- WHAT THE TASK ASKS:
Show every line of the material that contains the string "text", copied in full. Case counts.

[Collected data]
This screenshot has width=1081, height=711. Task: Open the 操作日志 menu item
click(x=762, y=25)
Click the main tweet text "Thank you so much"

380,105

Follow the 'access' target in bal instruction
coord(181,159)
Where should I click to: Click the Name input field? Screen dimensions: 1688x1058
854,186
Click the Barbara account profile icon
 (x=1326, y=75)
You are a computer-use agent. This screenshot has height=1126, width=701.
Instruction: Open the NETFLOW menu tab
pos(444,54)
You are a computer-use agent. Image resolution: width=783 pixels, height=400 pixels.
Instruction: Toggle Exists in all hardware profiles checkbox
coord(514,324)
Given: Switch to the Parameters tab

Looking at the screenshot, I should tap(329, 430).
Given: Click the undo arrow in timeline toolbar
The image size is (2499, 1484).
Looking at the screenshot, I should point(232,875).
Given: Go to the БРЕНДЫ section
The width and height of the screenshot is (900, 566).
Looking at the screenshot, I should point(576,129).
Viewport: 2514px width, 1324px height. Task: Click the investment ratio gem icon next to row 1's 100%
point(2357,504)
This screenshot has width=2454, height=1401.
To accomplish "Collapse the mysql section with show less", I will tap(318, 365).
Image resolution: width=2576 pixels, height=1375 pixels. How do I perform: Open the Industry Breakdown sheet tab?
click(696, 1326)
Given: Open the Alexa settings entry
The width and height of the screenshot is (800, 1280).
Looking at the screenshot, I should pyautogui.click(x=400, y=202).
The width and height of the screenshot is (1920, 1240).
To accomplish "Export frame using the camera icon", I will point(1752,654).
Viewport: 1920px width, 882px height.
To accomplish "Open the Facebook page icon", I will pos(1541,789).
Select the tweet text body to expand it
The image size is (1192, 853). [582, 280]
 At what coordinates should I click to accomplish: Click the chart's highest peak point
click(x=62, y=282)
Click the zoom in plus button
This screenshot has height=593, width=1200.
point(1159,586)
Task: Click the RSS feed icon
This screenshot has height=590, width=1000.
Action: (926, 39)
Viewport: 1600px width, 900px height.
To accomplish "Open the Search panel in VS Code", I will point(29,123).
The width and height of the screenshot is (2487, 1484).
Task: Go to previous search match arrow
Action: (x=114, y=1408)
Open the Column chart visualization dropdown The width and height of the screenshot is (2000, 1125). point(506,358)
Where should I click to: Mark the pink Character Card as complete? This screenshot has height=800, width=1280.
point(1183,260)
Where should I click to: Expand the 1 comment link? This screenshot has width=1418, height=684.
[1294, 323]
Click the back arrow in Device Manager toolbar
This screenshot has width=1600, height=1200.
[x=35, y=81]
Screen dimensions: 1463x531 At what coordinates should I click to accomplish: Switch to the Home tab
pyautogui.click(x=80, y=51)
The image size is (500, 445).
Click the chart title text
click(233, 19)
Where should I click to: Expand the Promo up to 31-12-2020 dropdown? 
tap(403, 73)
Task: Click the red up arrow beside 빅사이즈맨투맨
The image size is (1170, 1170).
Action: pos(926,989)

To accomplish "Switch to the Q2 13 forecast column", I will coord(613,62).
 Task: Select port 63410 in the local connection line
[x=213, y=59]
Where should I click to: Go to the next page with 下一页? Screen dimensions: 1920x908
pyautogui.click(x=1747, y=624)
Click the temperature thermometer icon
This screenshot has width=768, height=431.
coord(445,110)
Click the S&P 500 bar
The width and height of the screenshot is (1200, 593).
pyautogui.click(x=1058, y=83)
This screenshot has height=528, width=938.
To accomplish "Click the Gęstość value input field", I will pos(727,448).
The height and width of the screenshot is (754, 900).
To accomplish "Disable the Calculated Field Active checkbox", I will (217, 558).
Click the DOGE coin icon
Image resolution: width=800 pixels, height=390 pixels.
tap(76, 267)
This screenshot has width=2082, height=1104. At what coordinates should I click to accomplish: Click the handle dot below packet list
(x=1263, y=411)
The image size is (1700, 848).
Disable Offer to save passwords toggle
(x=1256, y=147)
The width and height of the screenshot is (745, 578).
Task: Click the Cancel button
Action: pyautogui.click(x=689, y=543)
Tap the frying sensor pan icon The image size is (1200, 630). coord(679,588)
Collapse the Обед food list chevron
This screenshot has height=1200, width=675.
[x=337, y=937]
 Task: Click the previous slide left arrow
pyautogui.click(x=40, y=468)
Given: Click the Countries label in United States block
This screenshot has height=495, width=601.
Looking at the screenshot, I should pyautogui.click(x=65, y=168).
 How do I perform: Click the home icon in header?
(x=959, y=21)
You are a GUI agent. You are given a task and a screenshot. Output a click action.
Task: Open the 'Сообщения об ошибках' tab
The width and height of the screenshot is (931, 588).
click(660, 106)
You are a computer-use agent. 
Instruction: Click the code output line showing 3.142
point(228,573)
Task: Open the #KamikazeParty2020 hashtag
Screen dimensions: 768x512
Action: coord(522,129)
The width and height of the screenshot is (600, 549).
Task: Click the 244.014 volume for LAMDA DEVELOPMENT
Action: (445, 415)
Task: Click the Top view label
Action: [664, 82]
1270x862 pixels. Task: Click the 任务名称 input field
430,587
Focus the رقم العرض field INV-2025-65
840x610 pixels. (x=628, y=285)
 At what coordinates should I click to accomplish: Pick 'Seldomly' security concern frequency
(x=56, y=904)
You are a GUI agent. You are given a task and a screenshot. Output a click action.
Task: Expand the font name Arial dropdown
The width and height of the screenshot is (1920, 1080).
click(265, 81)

- TASK RESULT:
Click the main tweet text "Thank you so much"
Select the tweet text body to expand it
Click the chart title text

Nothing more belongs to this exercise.